◆ REQUIRED TASKS ◆
A – In the passage about Libby and Bill, what sport does Bill bond with Paul over?
B – Reproduce a section of the passage about Libby and Bill word for word, beginning at the words "But unlike what" and stopping after the words "deserves some happiness.".

◆ GIVEN PASSAGE ◆
◇ ◇ ◇ ◇

As for the Masters’, I’m glad that we’re getting to see some of Libby’s social life and friends outside of Virginia. More than that, she has a connection through Joy’s similar desire to leave Paul. Libby claims that she’s happy with where she is, and that’s obviously a lie. She’s honest enough to tell it straight to Virginia, but to her neighbors, she hides the fact that she’s unhappy.
But unlike what Joy implied, Libby is missing out on everything happening with Bill. There’s much ahead for Bill, yes, but Libby is just looming in the background and exists in Virginia’s shadow. She can’t imagine what it’s like to share Bill’s joy because she isn’t given much of a chance. I hope that she shows more of the assertiveness we saw last time and opens up about how unhappy she is in her marriage. She may not need Bill to be an everyman, but she deserves some happiness.
Though I’m suspicious about whether Joy really had an aneurysm…
Bill, meanwhile, almost had a chance at genuine happiness through bonding with Paul over football. I quite enjoyed this scene, as it was one of the few moments I saw real joy in Bill’s eyes. He was like the kid who had a toy that he wanted to show off to his best friend that would rather just watch television. Though this didn’t go very far, I think it was an important scene in order to illustrate that, despite how distant Bill is outside of working, he still has hobbies and passions like everyone else. It’s just a matter of asking the right questions.

◇ ◇ ◇ ◇

◆ RECORDS SHOWN ◆
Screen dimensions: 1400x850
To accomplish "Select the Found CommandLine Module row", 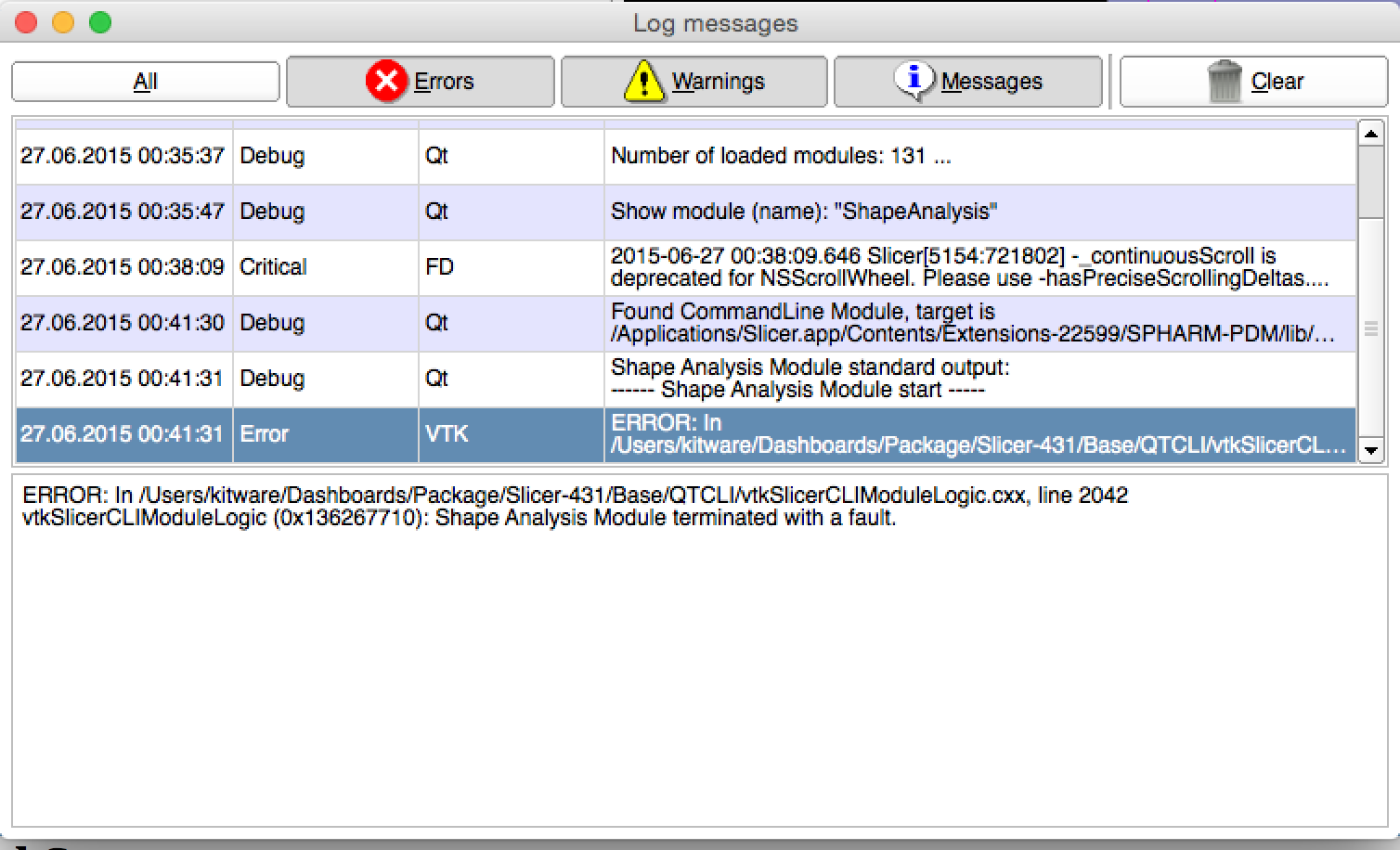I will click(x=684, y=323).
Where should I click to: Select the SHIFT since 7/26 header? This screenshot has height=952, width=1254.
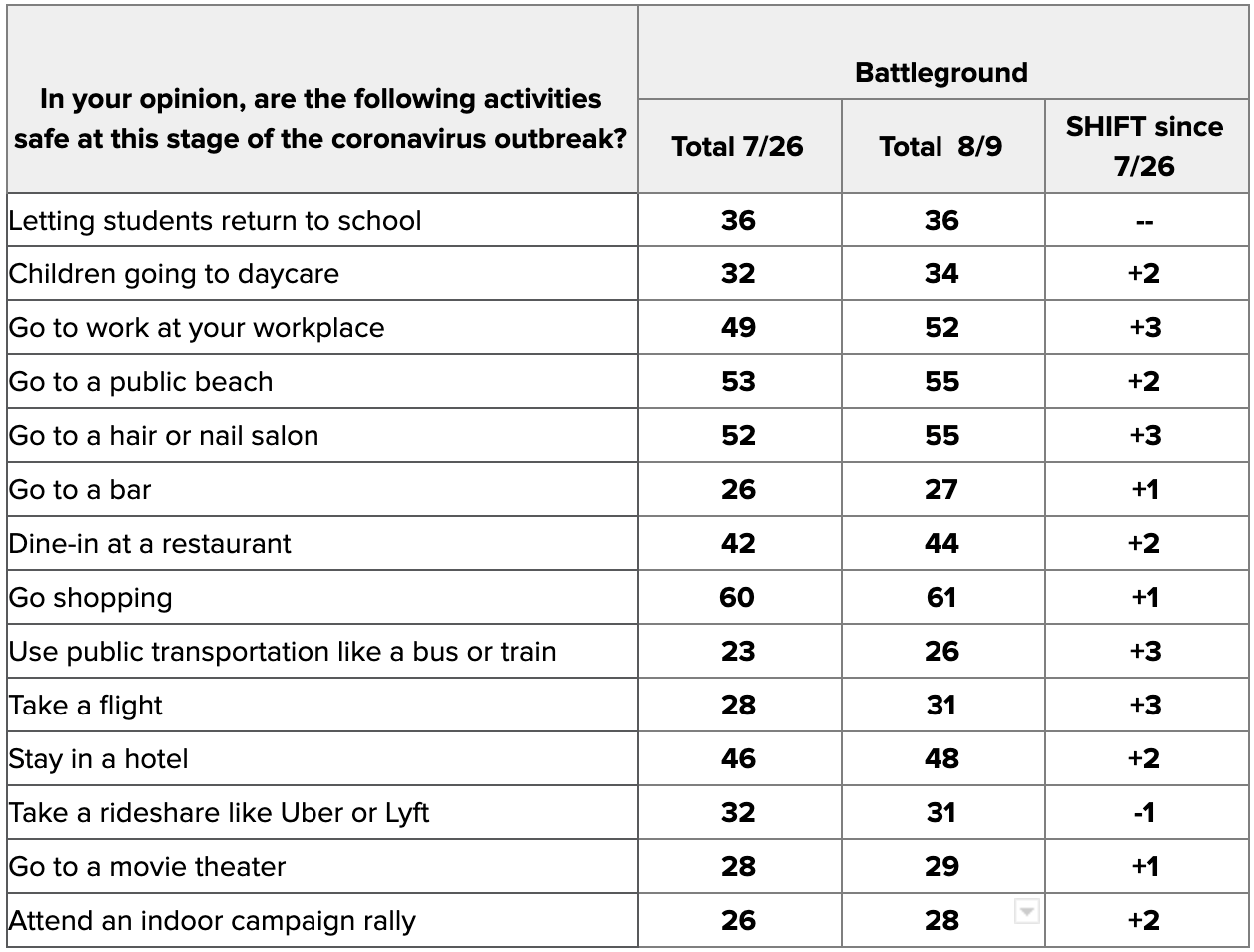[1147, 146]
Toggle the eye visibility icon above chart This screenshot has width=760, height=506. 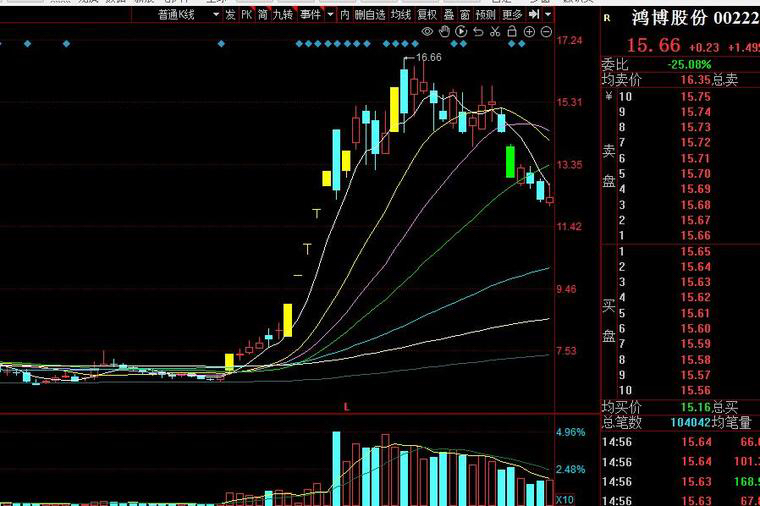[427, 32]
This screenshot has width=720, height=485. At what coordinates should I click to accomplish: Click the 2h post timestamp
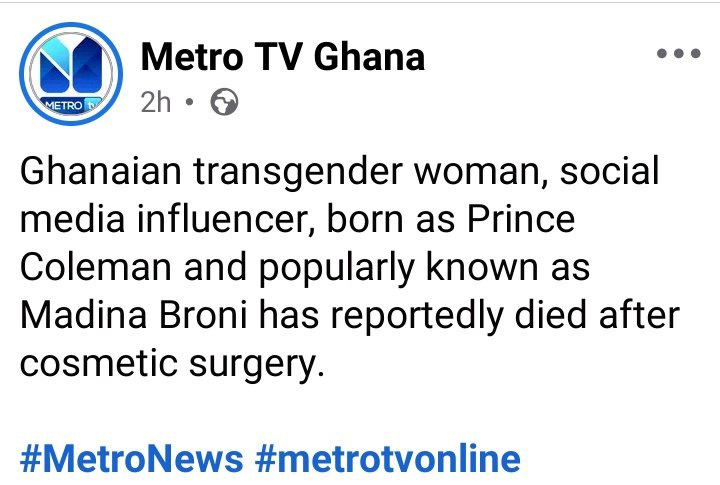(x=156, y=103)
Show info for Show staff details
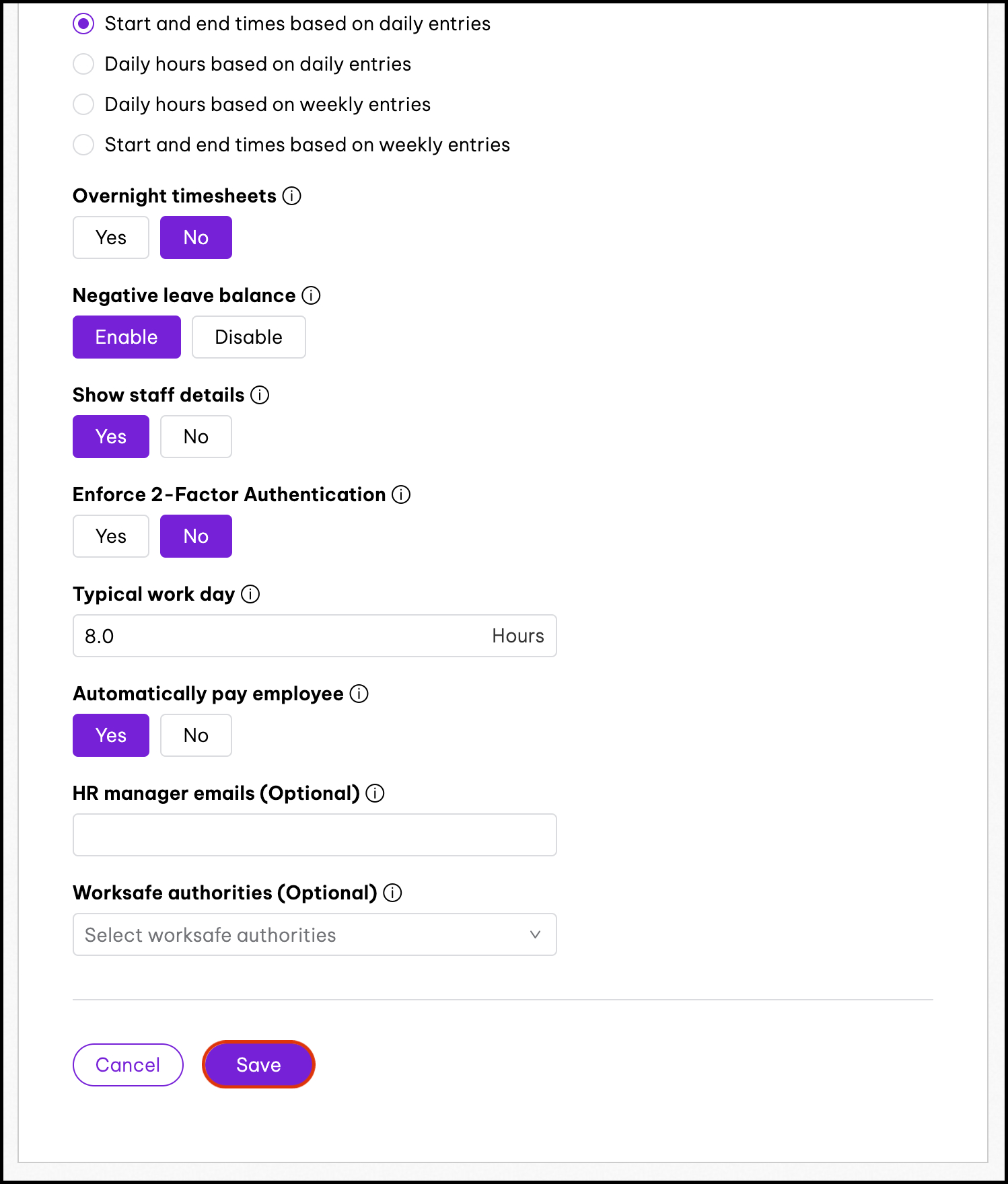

◇ ◇ ◇ ◇

◆ RESPONSES TO THE TASKS ◆
A – Football.

B –
But unlike what Joy implied, Libby is missing out on everything happening with Bill. There’s much ahead for Bill, yes, but Libby is just looming in the background and exists in Virginia’s shadow. She can’t imagine what it’s like to share Bill’s joy because she isn’t given much of a chance. I hope that she shows more of the assertiveness we saw last time and opens up about how unhappy she is in her marriage. She may not need Bill to be an everyman, but she deserves some happiness.